Portfolio of early photographs.

c. late 1930s.

Price: $35,000.00

About the item

27 photos mounted on board, approx. 14 x 18 inches. Prints range from approx. 5 x 6-1/2 inches to 13 x 10 inches. 8 Kodak color prints mounted on board, 3 of them signed on the mount; 18 silver gelatin prints mounted on 15 boards; 1 Kodachrome slide; 1 black and white negative transparency. Some soiling to the 2 sets of nude photos on board, otherwise general slight toning, overall very good. With Portfolio case labeled I-A.

Item #324594

Subjects include: Portraits of Yves Tanguy (two, different), Mabel Dodge Luhan, and Robinson Jeffers; six color and black and white portraits; three surrealist photo collages (one with a severed head and two others incorporating Pueblo art); a group of nudes; three commercial images; and a group of surrealist-photographs of everyday items.

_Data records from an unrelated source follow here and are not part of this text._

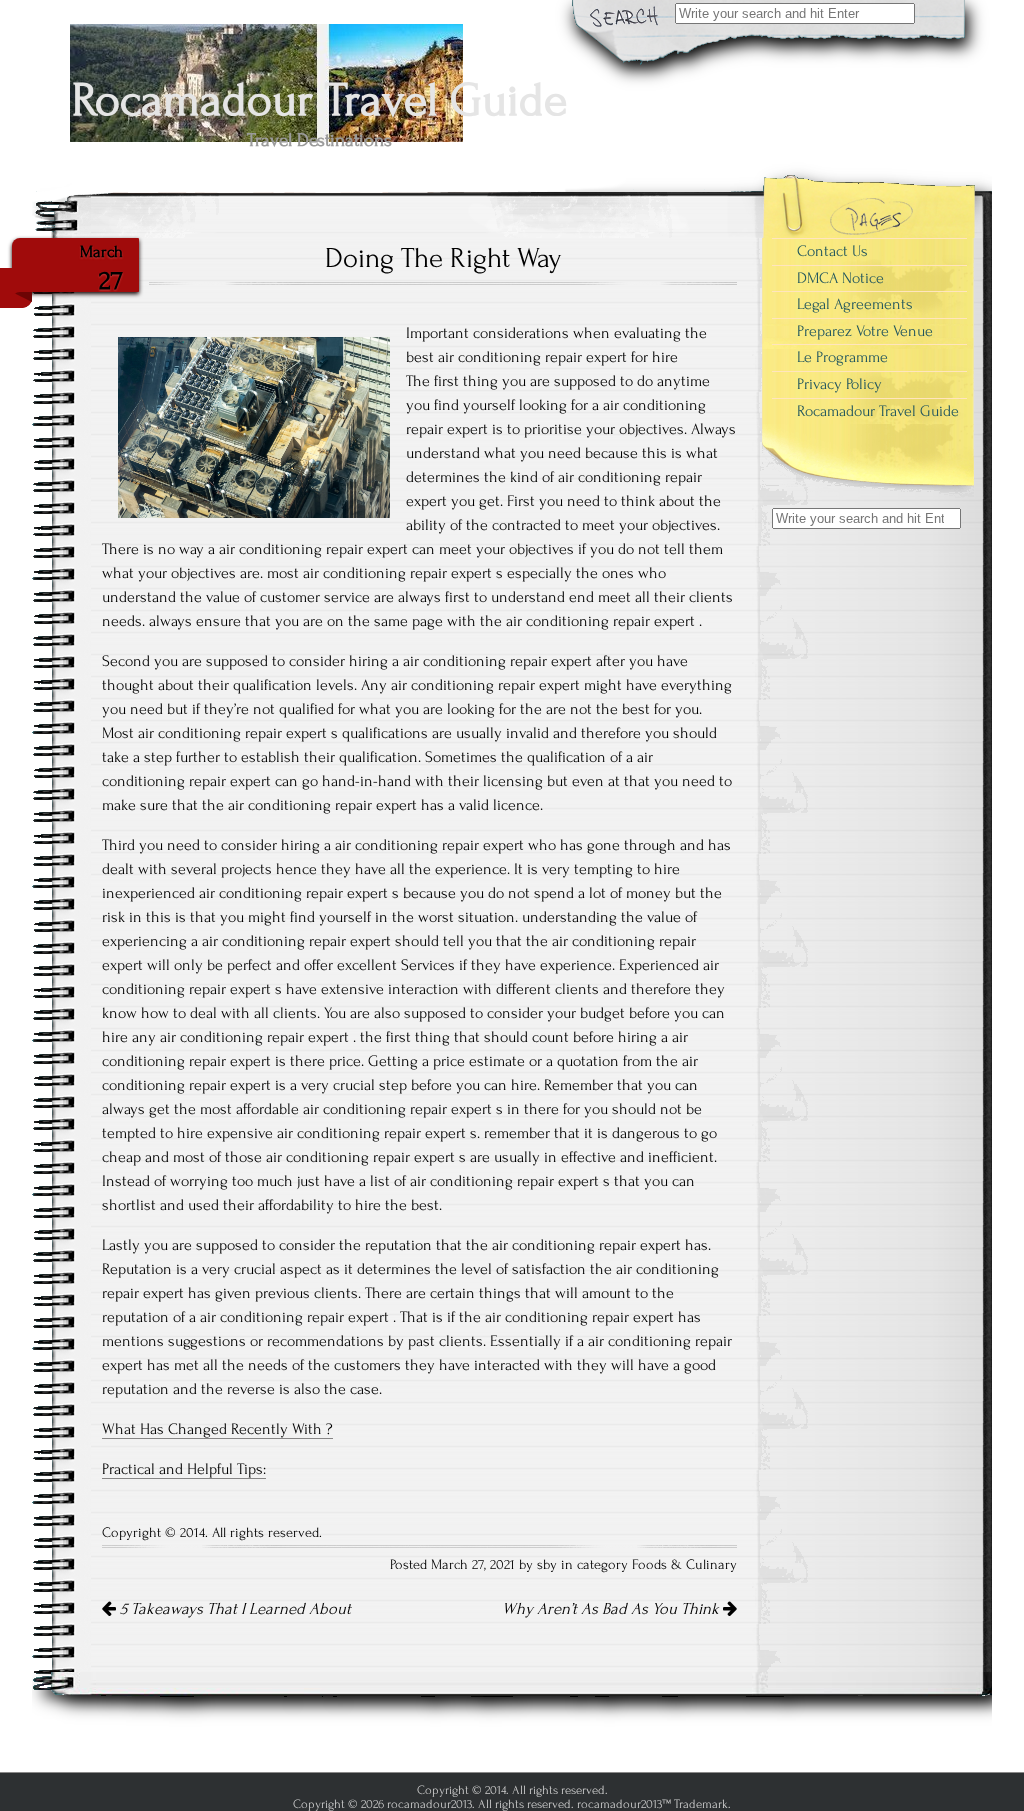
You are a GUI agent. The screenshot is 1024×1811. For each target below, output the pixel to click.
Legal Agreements (855, 304)
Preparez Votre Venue (865, 331)
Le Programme (842, 357)
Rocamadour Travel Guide (878, 411)
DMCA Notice (840, 278)
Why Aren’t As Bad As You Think (612, 1609)
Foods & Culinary (684, 1565)
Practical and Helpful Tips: (184, 1469)
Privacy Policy (839, 384)
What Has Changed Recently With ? (217, 1429)
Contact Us (832, 251)
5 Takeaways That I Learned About (233, 1609)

David Hare (1917-1992) was born into modern art. His mother, Elizabeth Sage Goodwin, was a collector, friends with Brancusi and Duchamp, and one of the backers of the 1913 Armory Show. When Hare was 10, the family relocated to the Southwest, and he grew up in Santa Fe and Colorado Springs. After studying biology and chemistry at Bard, he dropped out and founded a commercial photography studio specializing in Kodak's new color dye transfer process in Roxbury, Connecticut in 1937. There he met Arshile Gorky, Alexander Calder, and Yves Tanguy, who was married to his cousin, Kay Sage, and began experimenting with automotatist techniques to create surrealist photographs on the side. He was sent on assignment by the Museum of Natural History to take portraits of the "village" Indians in New Mexico, eventually publishing the limited portfolio Pueblo Indians of New Mexico, As They Are Today, twenty color photos that combined ethnography, studio portraiture, and surrealist phenomenology. Editor of Duchamp's magazine, VVV, and a contributor to Sartre's Le Temps Moderne, Hare was a pivotal figure in the American phase of surrealism and, in the words of Clement Greenberg, one of the two preeminent sculptors of nascent Abstract-Expressionism. That he began as a photographer and not, as did so many of his peers, as a draughtsman, and how this may have effected his mature art has not been explored.